EXERCISES →
**A)** Copy the stretch from "February 16th, 2011" through "of the property." in the real estate blog text word for word.
**B)** Pick up the real estate blog text after its last sentence and keep writing it.

-- start GIVEN TEXT --

February Market Conditions

February 16th, 2011 by Harvey Blankfeld

Available inventory remains stable. Prices remain stable for listings under $200,000. Listings above that are still experiencing some small drops. Short sales dominate our market but traditional sellers are making up a bigger portion of our current inventory than we’ve seen in recent years. We’ve seen some small improvement in appraisals where the appraisers seem to be giving value to the condition of the property.

Short Sale Appraisals

October 15th, 2010 by Harvey Blankfeld

We are seeing a recurring issue in trying to close deals when there is a third party approval required (Short Sale).  The lender (servicer, investor, MI company, etc) is countering the offer with an inflated value on the property.  When we challenge the counter by pointing out that the comparable properties don’t support their inflated counter offer the lender invariably replies that the value was based on their appraisal.  I find that reply to be somewhat insulting, but I can’t challenge it.  I also believe that more times than not it’s actually not an appraisal but a BPO (Broker’s Price Opinion).  That means the bank asked another Real Estate agent about the value and paid a minimal amount to get it.  Then again, the bank might just be pulling a number out of thin air and claiming it’s an appraisal as we would never actually see the appraisal.

-- end GIVEN TEXT --
-- start DATA ENTRIES --

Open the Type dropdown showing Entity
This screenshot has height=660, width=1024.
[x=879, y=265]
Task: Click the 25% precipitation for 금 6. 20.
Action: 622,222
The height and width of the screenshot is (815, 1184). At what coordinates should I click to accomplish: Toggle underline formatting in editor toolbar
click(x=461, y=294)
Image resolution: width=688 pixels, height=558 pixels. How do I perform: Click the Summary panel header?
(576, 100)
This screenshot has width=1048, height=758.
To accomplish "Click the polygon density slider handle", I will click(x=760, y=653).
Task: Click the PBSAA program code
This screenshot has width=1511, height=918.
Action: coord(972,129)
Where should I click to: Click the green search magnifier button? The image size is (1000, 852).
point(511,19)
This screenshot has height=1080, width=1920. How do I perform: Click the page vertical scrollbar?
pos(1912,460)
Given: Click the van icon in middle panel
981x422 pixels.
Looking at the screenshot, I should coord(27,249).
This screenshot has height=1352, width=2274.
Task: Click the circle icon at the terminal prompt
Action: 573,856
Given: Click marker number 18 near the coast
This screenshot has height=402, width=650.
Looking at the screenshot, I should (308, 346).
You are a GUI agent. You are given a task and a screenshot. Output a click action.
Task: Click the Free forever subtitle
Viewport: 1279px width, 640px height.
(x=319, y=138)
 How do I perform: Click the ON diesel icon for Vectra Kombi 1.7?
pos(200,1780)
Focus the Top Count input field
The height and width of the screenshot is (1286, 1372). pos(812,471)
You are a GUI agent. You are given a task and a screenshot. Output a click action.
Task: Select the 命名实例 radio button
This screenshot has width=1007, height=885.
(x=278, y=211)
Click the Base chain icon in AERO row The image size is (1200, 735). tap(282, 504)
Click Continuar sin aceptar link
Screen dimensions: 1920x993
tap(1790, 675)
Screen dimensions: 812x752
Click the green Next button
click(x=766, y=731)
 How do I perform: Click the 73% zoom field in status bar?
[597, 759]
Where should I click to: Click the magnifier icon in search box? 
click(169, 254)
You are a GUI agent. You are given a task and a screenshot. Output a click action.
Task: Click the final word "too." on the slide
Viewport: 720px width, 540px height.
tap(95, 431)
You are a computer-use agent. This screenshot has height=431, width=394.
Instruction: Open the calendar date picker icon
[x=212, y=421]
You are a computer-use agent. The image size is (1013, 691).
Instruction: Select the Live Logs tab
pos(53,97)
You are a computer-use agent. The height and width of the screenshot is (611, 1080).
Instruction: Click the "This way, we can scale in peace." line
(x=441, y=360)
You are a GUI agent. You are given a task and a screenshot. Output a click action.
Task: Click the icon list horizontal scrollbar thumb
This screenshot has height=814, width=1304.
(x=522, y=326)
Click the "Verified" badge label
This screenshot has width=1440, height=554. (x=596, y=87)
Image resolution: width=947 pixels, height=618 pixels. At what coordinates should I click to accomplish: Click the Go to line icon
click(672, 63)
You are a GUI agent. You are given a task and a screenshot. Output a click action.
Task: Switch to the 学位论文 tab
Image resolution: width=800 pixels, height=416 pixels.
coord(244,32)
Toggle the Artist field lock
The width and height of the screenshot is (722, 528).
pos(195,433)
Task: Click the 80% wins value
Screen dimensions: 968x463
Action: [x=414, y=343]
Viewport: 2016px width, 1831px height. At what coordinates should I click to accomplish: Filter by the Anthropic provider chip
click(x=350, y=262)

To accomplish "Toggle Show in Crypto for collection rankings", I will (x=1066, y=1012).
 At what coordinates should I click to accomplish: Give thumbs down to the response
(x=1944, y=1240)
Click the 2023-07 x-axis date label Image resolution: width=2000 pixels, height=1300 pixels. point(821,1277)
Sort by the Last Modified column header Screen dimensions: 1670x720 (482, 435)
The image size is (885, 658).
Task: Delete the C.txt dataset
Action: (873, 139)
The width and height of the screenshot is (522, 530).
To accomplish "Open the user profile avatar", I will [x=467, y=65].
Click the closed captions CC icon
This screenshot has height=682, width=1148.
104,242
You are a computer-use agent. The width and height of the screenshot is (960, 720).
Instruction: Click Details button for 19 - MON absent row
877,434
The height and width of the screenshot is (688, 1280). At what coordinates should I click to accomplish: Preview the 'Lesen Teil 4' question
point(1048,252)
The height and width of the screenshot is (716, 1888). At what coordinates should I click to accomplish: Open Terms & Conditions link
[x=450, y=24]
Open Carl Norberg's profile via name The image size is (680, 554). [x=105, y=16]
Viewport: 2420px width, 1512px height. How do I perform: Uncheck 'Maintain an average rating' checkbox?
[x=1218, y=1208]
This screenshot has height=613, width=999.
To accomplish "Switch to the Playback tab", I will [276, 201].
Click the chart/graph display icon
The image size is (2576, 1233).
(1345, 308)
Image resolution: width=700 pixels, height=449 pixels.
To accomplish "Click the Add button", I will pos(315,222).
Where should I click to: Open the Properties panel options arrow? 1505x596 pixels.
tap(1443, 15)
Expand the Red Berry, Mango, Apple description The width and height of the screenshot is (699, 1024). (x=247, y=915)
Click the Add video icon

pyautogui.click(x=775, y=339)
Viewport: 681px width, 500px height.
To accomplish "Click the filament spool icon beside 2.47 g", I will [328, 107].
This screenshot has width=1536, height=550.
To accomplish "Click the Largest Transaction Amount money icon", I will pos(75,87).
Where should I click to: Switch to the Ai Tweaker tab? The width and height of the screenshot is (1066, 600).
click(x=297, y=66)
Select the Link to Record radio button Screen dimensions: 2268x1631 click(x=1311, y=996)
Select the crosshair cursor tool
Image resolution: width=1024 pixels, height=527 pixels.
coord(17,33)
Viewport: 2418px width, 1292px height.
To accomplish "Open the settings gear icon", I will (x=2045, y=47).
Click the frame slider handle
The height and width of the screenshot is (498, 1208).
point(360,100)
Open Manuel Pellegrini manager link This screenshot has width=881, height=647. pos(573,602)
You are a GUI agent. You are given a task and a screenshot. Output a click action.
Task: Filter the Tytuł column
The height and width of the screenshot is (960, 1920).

-- end DATA ENTRIES --

ANSWERS TO THE PROBLEMS →
**A)**
February 16th, 2011 by Harvey Blankfeld

Available inventory remains stable. Prices remain stable for listings under $200,000. Listings above that are still experiencing some small drops. Short sales dominate our market but traditional sellers are making up a bigger portion of our current inventory than we’ve seen in recent years. We’ve seen some small improvement in appraisals where the appraisers seem to be giving value to the condition of the property.

**B)**
The way we have succesfully moved forward under these circumstances is to encourage the buyer to accept the counter and invest in an appraisal from their own lender.  We sometimes extend the buyers additional diligence so they don’t have to spend money on an inspection if they don’t go forward on the deal.  What this does is gives us an actual appraised value on the home and the lender that has to approve the short sale is faced with the reality of that appraisal.  The short sale lender has reduced to the appraised value each time we have done this and the buyer has been able to close the deal at a true value.

There is some risk on behalf of the buyer, because if the appraisal comes in at the inflated number, then the buyer has to choose whether to move forward or not.  I would point out that if an appraiser brought in the value, it is most likely accurate as most appraisers these days find it very easy to bring values in low.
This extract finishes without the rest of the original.